Riccardo Scamarcio, scommettitore pugliese accanito, si fa rapire i due figli mentre guarda la partita del Bari. Inizia così un film che fino a un certo punto sembra un mezzo miracolo, una rivoluzione del pensiero cinematografico italiano quasi. Perché senza alcuna retorica, preparazioni e retroscena imboccati col cucchiaino, mediante giusto un paio di elementi e battute si viene catapultati, insieme al povero (e ottimo) Scama, in un turbine di eventi che andranno programmaticamente sempre peggio.

Fino a un certo punto “Svaniti nella notte” è un gran bel giallo, con punte d’azione, secco e diretto, capace di tenere col fiato sospeso veramente bene.
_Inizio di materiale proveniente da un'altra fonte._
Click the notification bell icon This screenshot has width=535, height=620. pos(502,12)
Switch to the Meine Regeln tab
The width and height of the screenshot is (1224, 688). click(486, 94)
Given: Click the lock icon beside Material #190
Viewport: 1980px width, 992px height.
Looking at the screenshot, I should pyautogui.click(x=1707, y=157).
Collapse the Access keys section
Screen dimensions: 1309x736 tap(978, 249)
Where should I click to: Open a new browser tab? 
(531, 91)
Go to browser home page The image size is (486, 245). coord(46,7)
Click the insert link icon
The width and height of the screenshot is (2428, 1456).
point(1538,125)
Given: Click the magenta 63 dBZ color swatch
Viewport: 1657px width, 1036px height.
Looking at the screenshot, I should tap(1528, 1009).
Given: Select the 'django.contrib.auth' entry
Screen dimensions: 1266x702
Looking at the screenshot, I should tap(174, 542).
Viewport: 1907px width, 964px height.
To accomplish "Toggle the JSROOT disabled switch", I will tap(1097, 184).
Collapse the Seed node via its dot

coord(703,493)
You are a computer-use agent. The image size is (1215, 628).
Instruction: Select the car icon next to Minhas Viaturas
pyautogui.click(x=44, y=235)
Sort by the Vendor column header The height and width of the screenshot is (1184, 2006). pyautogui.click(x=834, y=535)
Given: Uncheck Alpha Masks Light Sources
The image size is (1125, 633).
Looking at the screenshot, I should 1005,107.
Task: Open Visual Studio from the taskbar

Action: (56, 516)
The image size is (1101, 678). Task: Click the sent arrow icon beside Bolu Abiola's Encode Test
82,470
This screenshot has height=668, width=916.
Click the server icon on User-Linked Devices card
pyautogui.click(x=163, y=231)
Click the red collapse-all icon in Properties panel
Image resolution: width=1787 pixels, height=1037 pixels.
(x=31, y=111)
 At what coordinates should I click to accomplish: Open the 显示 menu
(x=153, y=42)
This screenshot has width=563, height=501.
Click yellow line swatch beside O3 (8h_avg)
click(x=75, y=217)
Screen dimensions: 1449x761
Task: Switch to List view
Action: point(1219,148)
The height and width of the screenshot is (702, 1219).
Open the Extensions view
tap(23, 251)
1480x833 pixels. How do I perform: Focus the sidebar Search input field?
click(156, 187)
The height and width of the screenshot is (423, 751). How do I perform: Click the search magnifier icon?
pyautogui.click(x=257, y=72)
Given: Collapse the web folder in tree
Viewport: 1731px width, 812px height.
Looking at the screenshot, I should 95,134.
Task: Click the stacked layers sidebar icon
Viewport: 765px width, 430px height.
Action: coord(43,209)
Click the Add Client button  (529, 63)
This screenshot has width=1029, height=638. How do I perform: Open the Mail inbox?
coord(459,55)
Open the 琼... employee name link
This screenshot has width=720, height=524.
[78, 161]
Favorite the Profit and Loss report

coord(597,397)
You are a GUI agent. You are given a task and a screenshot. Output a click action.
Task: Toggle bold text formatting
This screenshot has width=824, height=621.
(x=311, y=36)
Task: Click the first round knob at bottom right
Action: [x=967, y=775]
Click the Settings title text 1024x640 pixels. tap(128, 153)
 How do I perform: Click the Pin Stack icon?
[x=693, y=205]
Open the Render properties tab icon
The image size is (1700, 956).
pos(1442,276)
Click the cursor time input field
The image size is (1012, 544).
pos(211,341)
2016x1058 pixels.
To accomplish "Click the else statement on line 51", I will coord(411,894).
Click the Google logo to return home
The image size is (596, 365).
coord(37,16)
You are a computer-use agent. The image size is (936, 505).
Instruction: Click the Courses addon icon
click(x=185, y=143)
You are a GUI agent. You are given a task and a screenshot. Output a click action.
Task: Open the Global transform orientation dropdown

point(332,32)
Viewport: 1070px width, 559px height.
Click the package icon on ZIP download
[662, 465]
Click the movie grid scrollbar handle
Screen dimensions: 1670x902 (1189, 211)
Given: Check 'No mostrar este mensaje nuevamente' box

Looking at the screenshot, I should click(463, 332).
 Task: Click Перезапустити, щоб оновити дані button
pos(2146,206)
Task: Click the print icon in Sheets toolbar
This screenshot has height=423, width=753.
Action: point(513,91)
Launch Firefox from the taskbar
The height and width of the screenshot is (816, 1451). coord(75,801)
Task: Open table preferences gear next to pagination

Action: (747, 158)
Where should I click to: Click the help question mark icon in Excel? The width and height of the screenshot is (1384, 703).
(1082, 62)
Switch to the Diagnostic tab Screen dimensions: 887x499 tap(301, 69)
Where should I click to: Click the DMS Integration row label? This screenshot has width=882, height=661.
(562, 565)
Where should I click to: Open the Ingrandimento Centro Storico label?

Poi però qualcuno ha sentito il bisogno di scrivere un finale, un plot twist totatlmente innecessiario (si poteva giustificare il rapimento in qualsiasi altro cazzo di modo), che mandasse in rovina tutto quanto di buono girato fino a quel momento. Una roba che facesse diventare il film una boiata apocalittica che sodomizza la ragionevolezza e il buon senso senza vaselina. E non c’è sospensione dell’incredulità che tenga.

Una roba imperdonabile davvero.

Ah, ho detto ottimo Scamarcio, ma c’è anche un altro fuoriclasse, sempre troppo sottostimato: Massimiliano Gallo.